I’m also not surprised that multi-line retail chains are doing well. Nordstrom has been singled out by many analysts for its innovative approach to inventory management (see my post entitled Supply Chain Helps Nordstrom’s Bottom Line) and retailer’s like Macy’s are putting a lot of effort into making supply chain more efficient. [“Macy’s Focuses on Supply Chain Efficiencies to Outperform Competition,” by Adrian Gonzalez, Logistics Viewpoints, 22 June 2011] Gonzales reports, “Rather than doing big replenishment buys, Macy’s is focused on ‘replenish to sales,’ which means smaller, more frequent deliveries to stores, but also less inventory.”
When the bullwhip effect cracks, it doesn’t ripple through every supply chain at the same time. It is experienced differently by specific supply chains. As a result, there are no “silver bullet” solutions that can make it disappear. Until true demand driven supply chains are implemented, the best that can be hoped for is better collaboration that will help dampen the consequences of the bullwhip effect. Brent Nagy of TMC, offers “5 tips for successful Demand Smoothing”:
“1. Dedicated Assignment. Asking a supply chain or transportation employee(s) to fit this forecasting and planning responsibility in amongst their day-to-day tasks typically does not work well. Assign someone who has time to make it a priority.
“2. Supplier and Carrier Collaboration. Give ample warning to vendors and Tier 1 carriers so they know what’s coming. Often, they can make their own adjustments to help with surges in your demand.
“3. Metrics Monitoring. Understanding route guide and tender, fill rate, CWT and visibility by way of track and trace and potential late loads all act as ways to manage and isolate areas of concern and success. …
“4. Use Proven Modeling Tools. While it seems simple, there is a science to Demand Smoothing. There are TMS-related technologies and processes that can be powerful tools.

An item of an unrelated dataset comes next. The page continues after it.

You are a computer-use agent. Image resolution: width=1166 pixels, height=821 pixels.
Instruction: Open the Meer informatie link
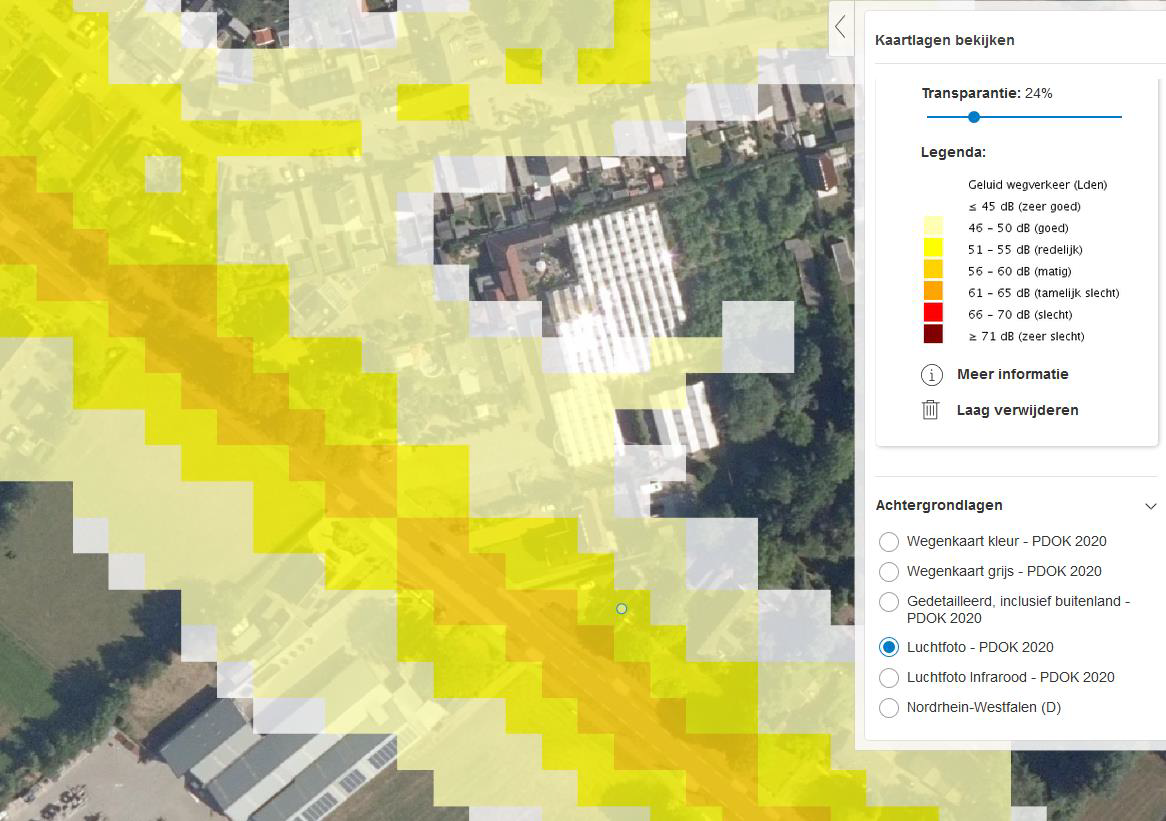click(1012, 374)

“5. Project 100 Days Out. Work with sales and manufacturing teams on the inside and with suppliers and carriers on the outside to create a Demand Smoothing plan that looks out 100 days.” [“Planning for the Bullwhip Effect,” TMC Managed TMS Blog]
Forecasting, planning, and modeling are all important, but they can add to the bullwhip effect when they are wrong just like they can dampen it when they are right. Alluri Raju, Senior Project Manager, Steelwedge Software, believes that “trading partner collaboration will minimize the ‘Bullwhip Effect.'” [“Lean Manufacturing Principles: Fundamental to Successful Enterprise Planning and Performance Management,” Perspectives on Enterprise Planning, April 2005] He concludes:
“The most effective way for manufacturers and suppliers to minimize the ‘Bullwhip Effect’ in the Supply Chain is to gain a clear understanding on what drives demand and supply patterns and then, collaboratively work towards improving information quality and compressing cycle times throughout the entire process.”
In the six years since Raju penned those sentiments, the call for more and better collaboration has only grown. Most supply chain analysts recognize that we are moving toward a demand driven supply chain and, when it is implemented, we can only hope that the bullwhip effect will be eliminated as completely as small pox.